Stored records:
▬▬▬▬▬▬

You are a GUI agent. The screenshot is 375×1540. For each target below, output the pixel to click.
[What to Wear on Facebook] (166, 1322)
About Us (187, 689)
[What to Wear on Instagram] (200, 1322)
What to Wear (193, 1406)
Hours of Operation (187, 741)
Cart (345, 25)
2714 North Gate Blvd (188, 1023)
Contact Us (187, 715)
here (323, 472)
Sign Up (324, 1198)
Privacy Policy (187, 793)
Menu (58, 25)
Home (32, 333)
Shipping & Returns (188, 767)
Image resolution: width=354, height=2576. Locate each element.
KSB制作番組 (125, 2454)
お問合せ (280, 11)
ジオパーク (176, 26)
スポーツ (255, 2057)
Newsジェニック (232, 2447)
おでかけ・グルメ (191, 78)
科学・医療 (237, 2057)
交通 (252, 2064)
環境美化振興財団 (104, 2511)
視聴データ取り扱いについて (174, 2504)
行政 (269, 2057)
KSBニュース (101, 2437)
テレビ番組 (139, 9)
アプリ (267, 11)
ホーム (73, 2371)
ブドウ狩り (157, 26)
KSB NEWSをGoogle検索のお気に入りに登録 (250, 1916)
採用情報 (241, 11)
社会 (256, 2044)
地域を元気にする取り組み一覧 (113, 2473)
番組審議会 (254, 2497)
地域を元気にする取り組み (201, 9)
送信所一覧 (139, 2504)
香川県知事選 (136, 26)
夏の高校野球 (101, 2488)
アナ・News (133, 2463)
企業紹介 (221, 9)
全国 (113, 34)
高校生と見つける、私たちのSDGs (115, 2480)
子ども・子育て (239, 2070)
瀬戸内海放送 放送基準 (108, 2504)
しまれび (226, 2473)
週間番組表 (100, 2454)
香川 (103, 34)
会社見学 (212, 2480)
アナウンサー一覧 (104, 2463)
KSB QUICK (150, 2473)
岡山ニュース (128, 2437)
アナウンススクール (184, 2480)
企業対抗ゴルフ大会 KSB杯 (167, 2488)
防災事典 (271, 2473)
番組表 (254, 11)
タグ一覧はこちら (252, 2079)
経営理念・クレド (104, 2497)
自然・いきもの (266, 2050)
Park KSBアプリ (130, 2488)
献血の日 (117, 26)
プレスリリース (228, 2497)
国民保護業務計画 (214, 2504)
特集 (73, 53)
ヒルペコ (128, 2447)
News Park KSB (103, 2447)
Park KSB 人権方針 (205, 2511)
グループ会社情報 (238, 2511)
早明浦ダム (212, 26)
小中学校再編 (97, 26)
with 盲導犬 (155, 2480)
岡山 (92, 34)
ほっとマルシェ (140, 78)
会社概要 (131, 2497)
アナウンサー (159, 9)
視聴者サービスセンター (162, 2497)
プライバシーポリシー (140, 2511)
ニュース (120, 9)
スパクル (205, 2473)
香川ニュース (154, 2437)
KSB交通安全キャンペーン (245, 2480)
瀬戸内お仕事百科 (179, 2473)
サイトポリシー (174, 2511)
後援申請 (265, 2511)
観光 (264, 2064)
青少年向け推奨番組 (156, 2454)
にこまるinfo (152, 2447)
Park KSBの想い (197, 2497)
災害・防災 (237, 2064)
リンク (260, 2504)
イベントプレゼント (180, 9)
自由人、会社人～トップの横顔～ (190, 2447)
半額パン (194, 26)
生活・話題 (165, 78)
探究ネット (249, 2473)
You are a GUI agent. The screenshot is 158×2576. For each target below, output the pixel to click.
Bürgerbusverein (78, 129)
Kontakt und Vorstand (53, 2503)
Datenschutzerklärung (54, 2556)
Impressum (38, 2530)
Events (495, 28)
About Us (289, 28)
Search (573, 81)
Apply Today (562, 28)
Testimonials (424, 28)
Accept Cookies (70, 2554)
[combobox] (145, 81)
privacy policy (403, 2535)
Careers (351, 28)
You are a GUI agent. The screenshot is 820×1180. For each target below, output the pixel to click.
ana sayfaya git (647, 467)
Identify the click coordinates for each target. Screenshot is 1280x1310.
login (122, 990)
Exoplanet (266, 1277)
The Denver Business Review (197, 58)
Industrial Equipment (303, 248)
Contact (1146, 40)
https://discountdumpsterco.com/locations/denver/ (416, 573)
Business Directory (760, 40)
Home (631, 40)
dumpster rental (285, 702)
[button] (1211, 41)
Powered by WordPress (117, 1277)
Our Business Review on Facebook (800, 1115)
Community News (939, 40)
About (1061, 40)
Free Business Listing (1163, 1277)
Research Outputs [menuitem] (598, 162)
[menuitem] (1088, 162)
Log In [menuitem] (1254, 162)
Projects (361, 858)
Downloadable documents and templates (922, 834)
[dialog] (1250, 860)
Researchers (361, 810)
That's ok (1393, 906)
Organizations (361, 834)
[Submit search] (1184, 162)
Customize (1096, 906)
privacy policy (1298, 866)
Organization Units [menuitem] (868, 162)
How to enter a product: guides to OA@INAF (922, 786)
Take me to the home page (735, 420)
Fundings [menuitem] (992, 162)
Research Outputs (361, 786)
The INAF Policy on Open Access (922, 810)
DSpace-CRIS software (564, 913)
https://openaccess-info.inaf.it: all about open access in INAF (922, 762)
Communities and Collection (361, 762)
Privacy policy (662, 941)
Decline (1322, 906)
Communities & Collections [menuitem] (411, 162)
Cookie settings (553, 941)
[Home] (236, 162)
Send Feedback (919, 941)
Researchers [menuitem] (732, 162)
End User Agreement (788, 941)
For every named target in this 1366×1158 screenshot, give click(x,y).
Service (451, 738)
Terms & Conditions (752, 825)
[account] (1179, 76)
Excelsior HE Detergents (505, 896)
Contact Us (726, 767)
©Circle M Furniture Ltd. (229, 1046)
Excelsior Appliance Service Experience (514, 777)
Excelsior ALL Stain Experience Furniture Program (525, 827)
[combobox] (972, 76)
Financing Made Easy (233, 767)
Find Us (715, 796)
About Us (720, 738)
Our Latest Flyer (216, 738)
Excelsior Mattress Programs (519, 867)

▬▬▬▬▬▬

EXERCISE
Please give each line above again, word for word.

TASK RESPONSE
You are a GUI agent. The screenshot is 375×1540. For each target below, output the pixel to click.
[What to Wear on Facebook] (166, 1322)
About Us (187, 689)
[What to Wear on Instagram] (200, 1322)
What to Wear (193, 1406)
Hours of Operation (187, 741)
Cart (345, 25)
2714 North Gate Blvd (188, 1023)
Contact Us (187, 715)
here (323, 472)
Sign Up (324, 1198)
Privacy Policy (187, 793)
Menu (58, 25)
Home (32, 333)
Shipping & Returns (188, 767)
Image resolution: width=354, height=2576. Locate each element.
KSB制作番組 (125, 2454)
お問合せ (280, 11)
ジオパーク (176, 26)
スポーツ (255, 2057)
Newsジェニック (232, 2447)
おでかけ・グルメ (191, 78)
科学・医療 (237, 2057)
交通 (252, 2064)
環境美化振興財団 (104, 2511)
視聴データ取り扱いについて (174, 2504)
行政 (269, 2057)
KSBニュース (101, 2437)
テレビ番組 (139, 9)
アプリ (267, 11)
ホーム (73, 2371)
ブドウ狩り (157, 26)
KSB NEWSをGoogle検索のお気に入りに登録 (250, 1916)
採用情報 (241, 11)
社会 (256, 2044)
地域を元気にする取り組み一覧 (113, 2473)
番組審議会 (254, 2497)
地域を元気にする取り組み (201, 9)
送信所一覧 (139, 2504)
香川県知事選 (136, 26)
夏の高校野球 (101, 2488)
アナ・News (133, 2463)
企業紹介 (221, 9)
全国 (113, 34)
高校生と見つける、私たちのSDGs (115, 2480)
子ども・子育て (239, 2070)
瀬戸内海放送 放送基準 (108, 2504)
しまれび (226, 2473)
週間番組表 (100, 2454)
香川 (103, 34)
会社見学 (212, 2480)
アナウンサー一覧 (104, 2463)
KSB QUICK (150, 2473)
岡山ニュース (128, 2437)
アナウンススクール (184, 2480)
企業対抗ゴルフ大会 KSB杯 (167, 2488)
防災事典 (271, 2473)
番組表 (254, 11)
タグ一覧はこちら (252, 2079)
経営理念・クレド (104, 2497)
自然・いきもの (266, 2050)
Park KSBアプリ (130, 2488)
献血の日 (117, 26)
プレスリリース (228, 2497)
国民保護業務計画 (214, 2504)
特集 (73, 53)
ヒルペコ (128, 2447)
News Park KSB (103, 2447)
Park KSB 人権方針 (205, 2511)
グループ会社情報 (238, 2511)
早明浦ダム (212, 26)
小中学校再編 (97, 26)
with 盲導犬 (155, 2480)
岡山 (92, 34)
ほっとマルシェ (140, 78)
会社概要 (131, 2497)
アナウンサー (159, 9)
視聴者サービスセンター (162, 2497)
プライバシーポリシー (140, 2511)
ニュース (120, 9)
スパクル (205, 2473)
香川ニュース (154, 2437)
KSB交通安全キャンペーン (245, 2480)
瀬戸内お仕事百科 (179, 2473)
サイトポリシー (174, 2511)
後援申請 (265, 2511)
観光 (264, 2064)
青少年向け推奨番組 (156, 2454)
にこまるinfo (152, 2447)
Park KSBの想い (197, 2497)
災害・防災 (237, 2064)
リンク (260, 2504)
イベントプレゼント (180, 9)
自由人、会社人～トップの横顔～ (190, 2447)
半額パン (194, 26)
生活・話題 (165, 78)
探究ネット (249, 2473)
You are a GUI agent. The screenshot is 158×2576. For each target below, output the pixel to click.
Bürgerbusverein (78, 129)
Kontakt und Vorstand (53, 2503)
Datenschutzerklärung (54, 2556)
Impressum (38, 2530)
Events (495, 28)
About Us (289, 28)
Search (573, 81)
Apply Today (562, 28)
Testimonials (424, 28)
Accept Cookies (70, 2554)
[combobox] (145, 81)
privacy policy (403, 2535)
Careers (351, 28)
You are a GUI agent. The screenshot is 820×1180. For each target below, output the pixel to click.
ana sayfaya git (647, 467)
Identify the click coordinates for each target. Screenshot is 1280x1310.
login (122, 990)
Exoplanet (266, 1277)
The Denver Business Review (197, 58)
Industrial Equipment (303, 248)
Contact (1146, 40)
https://discountdumpsterco.com/locations/denver/ (416, 573)
Business Directory (760, 40)
Home (631, 40)
dumpster rental (285, 702)
[button] (1211, 41)
Powered by WordPress (117, 1277)
Our Business Review on Facebook (800, 1115)
Community News (939, 40)
About (1061, 40)
Free Business Listing (1163, 1277)
Research Outputs [menuitem] (598, 162)
[menuitem] (1088, 162)
Log In [menuitem] (1254, 162)
Projects (361, 858)
Downloadable documents and templates (922, 834)
[dialog] (1250, 860)
Researchers (361, 810)
That's ok (1393, 906)
Organizations (361, 834)
[Submit search] (1184, 162)
Customize (1096, 906)
privacy policy (1298, 866)
Organization Units [menuitem] (868, 162)
How to enter a product: guides to OA@INAF (922, 786)
Take me to the home page (735, 420)
Fundings [menuitem] (992, 162)
Research Outputs (361, 786)
The INAF Policy on Open Access (922, 810)
DSpace-CRIS software (564, 913)
https://openaccess-info.inaf.it: all about open access in INAF (922, 762)
Communities and Collection (361, 762)
Privacy policy (662, 941)
Decline (1322, 906)
Communities & Collections [menuitem] (411, 162)
Cookie settings (553, 941)
[Home] (236, 162)
Send Feedback (919, 941)
Researchers [menuitem] (732, 162)
End User Agreement (788, 941)
For every named target in this 1366×1158 screenshot, give click(x,y).
Service (451, 738)
Terms & Conditions (752, 825)
[account] (1179, 76)
Excelsior HE Detergents (505, 896)
Contact Us (726, 767)
©Circle M Furniture Ltd. (229, 1046)
Excelsior Appliance Service Experience (514, 777)
Excelsior ALL Stain Experience Furniture Program (525, 827)
[combobox] (972, 76)
Financing Made Easy (233, 767)
Find Us (715, 796)
About Us (720, 738)
Our Latest Flyer (216, 738)
Excelsior Mattress Programs (519, 867)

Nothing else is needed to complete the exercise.